:: Your goal ::
Please reproduce the lines of the material from the line containing "At what coordinates" through the line containing "Action: coord(1067,67)", both included, and output nothing else.

:: Provided material ::
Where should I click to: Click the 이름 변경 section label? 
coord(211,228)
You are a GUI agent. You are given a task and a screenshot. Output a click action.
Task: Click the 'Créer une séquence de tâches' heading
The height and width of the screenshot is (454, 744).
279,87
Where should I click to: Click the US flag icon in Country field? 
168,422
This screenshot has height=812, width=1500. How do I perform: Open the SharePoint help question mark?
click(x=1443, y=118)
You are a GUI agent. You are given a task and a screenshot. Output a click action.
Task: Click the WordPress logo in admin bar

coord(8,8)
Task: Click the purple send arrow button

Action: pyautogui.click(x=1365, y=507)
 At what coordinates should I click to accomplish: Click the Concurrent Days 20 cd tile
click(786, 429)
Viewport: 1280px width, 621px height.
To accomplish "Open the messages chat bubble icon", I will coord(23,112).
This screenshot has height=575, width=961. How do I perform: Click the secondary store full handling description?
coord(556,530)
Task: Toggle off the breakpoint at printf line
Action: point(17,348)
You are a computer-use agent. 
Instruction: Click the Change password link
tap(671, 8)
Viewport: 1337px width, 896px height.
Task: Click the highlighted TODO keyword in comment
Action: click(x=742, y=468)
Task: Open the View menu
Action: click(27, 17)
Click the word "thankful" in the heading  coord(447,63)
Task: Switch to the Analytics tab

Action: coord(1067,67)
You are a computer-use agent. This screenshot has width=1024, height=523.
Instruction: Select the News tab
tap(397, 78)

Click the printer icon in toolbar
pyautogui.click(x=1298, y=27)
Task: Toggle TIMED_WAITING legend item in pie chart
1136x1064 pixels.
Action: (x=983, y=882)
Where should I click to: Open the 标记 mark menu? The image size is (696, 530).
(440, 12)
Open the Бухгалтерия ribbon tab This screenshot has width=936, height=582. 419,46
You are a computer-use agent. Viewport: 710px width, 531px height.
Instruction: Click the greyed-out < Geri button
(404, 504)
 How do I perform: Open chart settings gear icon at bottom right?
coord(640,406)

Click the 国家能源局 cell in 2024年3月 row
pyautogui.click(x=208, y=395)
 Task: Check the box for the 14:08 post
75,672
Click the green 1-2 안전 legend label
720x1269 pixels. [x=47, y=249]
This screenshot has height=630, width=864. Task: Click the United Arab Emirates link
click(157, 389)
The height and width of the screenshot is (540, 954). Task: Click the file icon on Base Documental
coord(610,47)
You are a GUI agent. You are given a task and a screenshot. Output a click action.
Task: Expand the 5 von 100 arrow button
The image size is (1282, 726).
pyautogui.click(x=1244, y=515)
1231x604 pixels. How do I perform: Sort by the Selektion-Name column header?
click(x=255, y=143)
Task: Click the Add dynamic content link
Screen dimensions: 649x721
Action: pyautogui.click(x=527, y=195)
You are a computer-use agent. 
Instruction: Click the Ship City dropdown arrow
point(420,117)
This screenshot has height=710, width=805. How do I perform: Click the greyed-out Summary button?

:: Complete answer ::
 At what coordinates should I click to accomplish: Click the Concurrent Days 20 cd tile
click(786, 429)
Viewport: 1280px width, 621px height.
To accomplish "Open the messages chat bubble icon", I will coord(23,112).
This screenshot has height=575, width=961. How do I perform: Click the secondary store full handling description?
coord(556,530)
Task: Toggle off the breakpoint at printf line
Action: point(17,348)
You are a computer-use agent. 
Instruction: Click the Change password link
tap(671, 8)
Viewport: 1337px width, 896px height.
Task: Click the highlighted TODO keyword in comment
Action: click(x=742, y=468)
Task: Open the View menu
Action: click(27, 17)
Click the word "thankful" in the heading  coord(447,63)
Task: Switch to the Analytics tab

Action: coord(1067,67)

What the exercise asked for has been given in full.